━━━ Task data

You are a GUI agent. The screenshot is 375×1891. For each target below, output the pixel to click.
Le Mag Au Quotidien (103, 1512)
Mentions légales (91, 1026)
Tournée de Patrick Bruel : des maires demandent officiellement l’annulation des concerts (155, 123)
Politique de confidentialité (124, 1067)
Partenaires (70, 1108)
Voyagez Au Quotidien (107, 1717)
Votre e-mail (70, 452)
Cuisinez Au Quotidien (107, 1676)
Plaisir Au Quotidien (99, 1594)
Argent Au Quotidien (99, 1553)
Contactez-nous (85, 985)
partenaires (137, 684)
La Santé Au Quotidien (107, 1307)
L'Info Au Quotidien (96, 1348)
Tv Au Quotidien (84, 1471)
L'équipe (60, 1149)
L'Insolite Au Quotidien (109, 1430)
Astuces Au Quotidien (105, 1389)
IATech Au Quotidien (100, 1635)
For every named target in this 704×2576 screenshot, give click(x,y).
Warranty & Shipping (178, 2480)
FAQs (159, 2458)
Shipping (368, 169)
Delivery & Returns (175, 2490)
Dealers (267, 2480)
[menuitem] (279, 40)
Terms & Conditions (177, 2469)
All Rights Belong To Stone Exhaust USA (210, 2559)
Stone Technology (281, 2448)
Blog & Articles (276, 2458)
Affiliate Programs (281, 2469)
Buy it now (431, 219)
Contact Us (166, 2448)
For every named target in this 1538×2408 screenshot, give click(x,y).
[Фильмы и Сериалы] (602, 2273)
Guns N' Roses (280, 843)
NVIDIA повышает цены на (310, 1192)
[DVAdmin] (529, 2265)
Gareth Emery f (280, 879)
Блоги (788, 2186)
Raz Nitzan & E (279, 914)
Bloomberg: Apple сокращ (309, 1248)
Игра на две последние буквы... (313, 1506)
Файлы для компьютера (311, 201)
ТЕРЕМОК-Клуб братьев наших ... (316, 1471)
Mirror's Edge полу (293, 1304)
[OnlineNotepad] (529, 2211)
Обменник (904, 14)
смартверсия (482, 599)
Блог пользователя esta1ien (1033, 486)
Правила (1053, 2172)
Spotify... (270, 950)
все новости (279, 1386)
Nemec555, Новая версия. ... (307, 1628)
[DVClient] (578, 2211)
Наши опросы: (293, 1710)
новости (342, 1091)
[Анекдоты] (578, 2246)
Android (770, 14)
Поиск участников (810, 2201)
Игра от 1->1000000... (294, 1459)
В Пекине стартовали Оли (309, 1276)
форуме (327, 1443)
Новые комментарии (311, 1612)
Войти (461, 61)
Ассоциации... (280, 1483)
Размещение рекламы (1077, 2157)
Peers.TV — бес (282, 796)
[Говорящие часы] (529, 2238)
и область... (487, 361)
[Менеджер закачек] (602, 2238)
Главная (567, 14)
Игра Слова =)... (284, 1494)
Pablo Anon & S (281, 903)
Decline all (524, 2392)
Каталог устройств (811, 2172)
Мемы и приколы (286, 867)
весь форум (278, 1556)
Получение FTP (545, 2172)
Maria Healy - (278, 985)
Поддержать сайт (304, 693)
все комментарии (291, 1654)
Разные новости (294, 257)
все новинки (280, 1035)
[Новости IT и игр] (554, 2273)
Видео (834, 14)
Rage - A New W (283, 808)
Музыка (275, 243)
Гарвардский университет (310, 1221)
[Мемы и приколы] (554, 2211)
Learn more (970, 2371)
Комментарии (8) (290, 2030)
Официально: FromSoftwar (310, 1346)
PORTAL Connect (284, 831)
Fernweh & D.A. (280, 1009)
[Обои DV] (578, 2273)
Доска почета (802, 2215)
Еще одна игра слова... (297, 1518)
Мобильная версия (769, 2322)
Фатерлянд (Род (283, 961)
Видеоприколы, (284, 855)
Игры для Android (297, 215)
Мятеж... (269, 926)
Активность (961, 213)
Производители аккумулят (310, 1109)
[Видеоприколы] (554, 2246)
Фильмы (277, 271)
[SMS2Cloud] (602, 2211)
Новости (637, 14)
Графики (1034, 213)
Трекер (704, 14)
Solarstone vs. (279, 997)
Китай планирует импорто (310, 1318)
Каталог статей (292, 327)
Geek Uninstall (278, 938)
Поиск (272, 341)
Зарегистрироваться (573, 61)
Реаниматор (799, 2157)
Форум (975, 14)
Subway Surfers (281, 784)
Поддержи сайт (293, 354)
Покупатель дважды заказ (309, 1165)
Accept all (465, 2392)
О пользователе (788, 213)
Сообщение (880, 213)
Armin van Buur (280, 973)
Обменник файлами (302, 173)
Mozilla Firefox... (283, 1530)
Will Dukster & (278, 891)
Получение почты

━━━━━━

◆ How to complete this task
Could you set down, exactly as written, the lines above between the one holding "NVIDIA повышает цены на (310, 1192)" and the one holding "Размещение рекламы (1077, 2157)", inclusive, and nothing more?

◆ Solution to the problem
NVIDIA повышает цены на (310, 1192)
[DVAdmin] (529, 2265)
Gareth Emery f (280, 879)
Блоги (788, 2186)
Raz Nitzan & E (279, 914)
Bloomberg: Apple сокращ (309, 1248)
Игра на две последние буквы... (313, 1506)
Файлы для компьютера (311, 201)
ТЕРЕМОК-Клуб братьев наших ... (316, 1471)
Mirror's Edge полу (293, 1304)
[OnlineNotepad] (529, 2211)
Обменник (904, 14)
смартверсия (482, 599)
Блог пользователя esta1ien (1033, 486)
Правила (1053, 2172)
Spotify... (270, 950)
все новости (279, 1386)
Nemec555, Новая версия. ... (307, 1628)
[DVClient] (578, 2211)
Наши опросы: (293, 1710)
новости (342, 1091)
[Анекдоты] (578, 2246)
Android (770, 14)
Поиск участников (810, 2201)
Игра от 1->1000000... (294, 1459)
В Пекине стартовали Оли (309, 1276)
форуме (327, 1443)
Новые комментарии (311, 1612)
Войти (461, 61)
Ассоциации... (280, 1483)
Размещение рекламы (1077, 2157)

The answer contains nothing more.